Dunn Area Chamber of Commerce hosts Business Impact Luncheon with a focus on federal legislature

By Faith Hatton, posted 3 months ago
Guests listen as panelists field questions during an open Q &A portion of the Luncheon. 

The Dunn Area Chamber of Commerce brought together members and leader representatives for the State on Tuesday, Aug. 29 for their second annual Business Impact Luncheon held at the Dunn Community Building. 

The Luncheon focused on updating community members on the impact of federal legislation on Harnett County business owners. 

Guest speakers included Congressman Wiley Nickel, Representative Adam Caldwell and a video update from Senator Thom Tillis and Regional Director Sam Shumate who appeared on behalf of Senator Ted Budd. 
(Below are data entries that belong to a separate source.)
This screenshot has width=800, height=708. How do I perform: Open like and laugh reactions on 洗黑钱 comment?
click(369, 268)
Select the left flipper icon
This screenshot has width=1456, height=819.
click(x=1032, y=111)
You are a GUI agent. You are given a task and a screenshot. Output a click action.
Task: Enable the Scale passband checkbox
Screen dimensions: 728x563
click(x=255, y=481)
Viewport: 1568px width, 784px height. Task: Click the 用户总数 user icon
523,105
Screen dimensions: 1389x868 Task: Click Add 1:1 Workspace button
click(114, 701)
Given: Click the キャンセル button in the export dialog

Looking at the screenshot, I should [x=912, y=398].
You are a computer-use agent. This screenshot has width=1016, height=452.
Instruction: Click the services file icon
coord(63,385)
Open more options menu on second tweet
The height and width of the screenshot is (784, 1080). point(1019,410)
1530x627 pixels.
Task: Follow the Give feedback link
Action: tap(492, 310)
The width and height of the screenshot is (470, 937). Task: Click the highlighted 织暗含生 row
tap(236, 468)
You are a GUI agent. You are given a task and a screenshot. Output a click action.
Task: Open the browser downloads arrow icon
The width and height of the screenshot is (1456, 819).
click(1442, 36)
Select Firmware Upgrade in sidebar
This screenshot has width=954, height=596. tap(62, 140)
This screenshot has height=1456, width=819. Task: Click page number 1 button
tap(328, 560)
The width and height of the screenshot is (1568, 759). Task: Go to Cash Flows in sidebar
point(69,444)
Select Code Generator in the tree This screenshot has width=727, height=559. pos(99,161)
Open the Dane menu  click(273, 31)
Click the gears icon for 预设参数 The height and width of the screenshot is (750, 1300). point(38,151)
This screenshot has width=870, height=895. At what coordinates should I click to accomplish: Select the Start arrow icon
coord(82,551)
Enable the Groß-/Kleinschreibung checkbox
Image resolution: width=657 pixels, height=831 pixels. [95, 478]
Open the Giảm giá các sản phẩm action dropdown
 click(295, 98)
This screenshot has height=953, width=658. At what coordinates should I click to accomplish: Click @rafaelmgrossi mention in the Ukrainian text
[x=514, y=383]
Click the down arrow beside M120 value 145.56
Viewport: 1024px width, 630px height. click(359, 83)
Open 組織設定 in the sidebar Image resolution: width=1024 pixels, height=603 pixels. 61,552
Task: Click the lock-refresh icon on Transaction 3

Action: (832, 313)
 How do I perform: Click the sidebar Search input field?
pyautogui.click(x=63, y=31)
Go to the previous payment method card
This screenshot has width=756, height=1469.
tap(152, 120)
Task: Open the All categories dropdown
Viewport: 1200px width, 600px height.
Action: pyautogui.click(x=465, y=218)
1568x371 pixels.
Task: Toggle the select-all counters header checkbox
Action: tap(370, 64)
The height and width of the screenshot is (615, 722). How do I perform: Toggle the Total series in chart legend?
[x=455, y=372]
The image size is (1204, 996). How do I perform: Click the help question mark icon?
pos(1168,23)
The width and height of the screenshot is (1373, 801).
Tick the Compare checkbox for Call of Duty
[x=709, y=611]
“Yesterday was an opportunity for us to bring in front of the members of the Chamber of Commerce, our elected officials who are making decisions every single day that impact our members at home and in their businesses,” shared Dunn Area Chambers President Catherine O'Dell. “This really gave them the opportunity to to hear what's going on in Washington and to ask questions of their elected officials or their representatives. And really, for some to be able to start a relationship with these elected officials, where they feel more comfortable picking up the phone when there's an issue in Washington that they feel they need to be heard on or ask questions.” 

Guests included business owners,  local leaders and more. 

Leaders with the Dunn Area Chamber say that their main objective is to provide the connection between the drivers of the local economy and legislatures. 

“I love that this type of event really affords everyone the opportunity to have time together, not just with other business people but with other municipal leaders,” shared Dunn Area Chamber’s Executive Vice President Heather Lawson. “Because it's not always possible for folks to get that time with them, but it's nice that they're able to get in there and talk with our city leaders, talk with our county leaders, our economic development boards and so on and so forth, as well as interact directly with our federal representatives.” 

Following lunch, the speakers made presentations  about the effects of legislation passed during the COVID-19 pandemic and recently passed federal infrastructure legislation. 

Highlights included: 

  • Work is still being done to finalize the National Defense Authorization Act (NDAA) which could potentially mean a 5.2 percent pay increase for service members and their families and secure nearly $400 million in military construction for bases across the country. 
  • Up to $50 billion from unused COVID-19 recovery funding and Unspent unemployment insurance came back to North carolina specifically for infrastructure including: 
    • $7.2 billion going to roads 
    • $1.5 billion for broadband connectivity 
    • $9.11 million for public transit 
    • $458 million in airport improvements 
    • $457 million for bridge construction and repair 
    • $44 million for clean water 
    • 144.2 million to coastal resilience projects. 

Harnett and Sampson County specific impact from that same bill  includes: 

  • $295,000 went to the Harnett Regional Jetport 
  • $7.7 million went to the US 421 and I-95 Interchange currently under construction 
  • $4.2 million went to Jonesboro Rd and I-95
  • $1.8 million was given to improve road safety and pedestrian improvements across Harnett County . 
  • Sampson County received $159,000 for improvements to their airport. 
  • Sampson also received $3.2 million for road safety improvements on secondary routes and 
  •  $2.6 million to rebuild a number of bridges. 
  • So far $850,000 has been allocated in response to a request by the I-95 / I-40 Crossroads of America Economic Development Alliance in Dunn. That money is reportedly going towards an advanced manufacturing training center and biotech training center projected to create numerous high paying jobs in the area. 
Harnett County Manager Brent Trout askes about the possibility of an extension on deadlines to have COVID funding spent. He added that contracts can be delayed when submitting final numbers for construction projects. 

After their presentations, a Q&A was held where attendees were able to field questions to speakers. 

Topics touched on include the climate on banking, the possibility of an extension to spend funds from  COVID-19 relief packages, and future of reliable and clean power sources. 

“Our job is not to have a political alliance, our job is to be nonpartisan conveners, our responsibility is to identify the topics and subjects that we think would benefit our members,” shared Lawson. “A lot of times the individual businessman, small mom and pops, owner/operator doesn't have access to our federal legislature. So we have good working relationships with many of them, mostly through their regional offices, and meet with them on a regular basis and talk to them about important things that are coming down the pipeline, things that may be of concern.”

The next Dunn Chamber event, a Local Municipal Candidate Panel will be held on Sept. 14 and will be catered to fostering the connection between potential future leaders who are running for a specific office. 

This event is specifically for local Dunn candidates to have a platform to meet and address the community. The event is open to the public and free to attends, but registration is required.  You can find more information and register online here.

“The whole entire series is really exactly as it says. It is an opportunity to invite speakers that have information or serve in a role that impacts our members, the business community. It could be representatives from the local health care organizations, county government, local, state government, yesterday our federal government, we occasionally will invite in the city to give an update,” said O'Dell.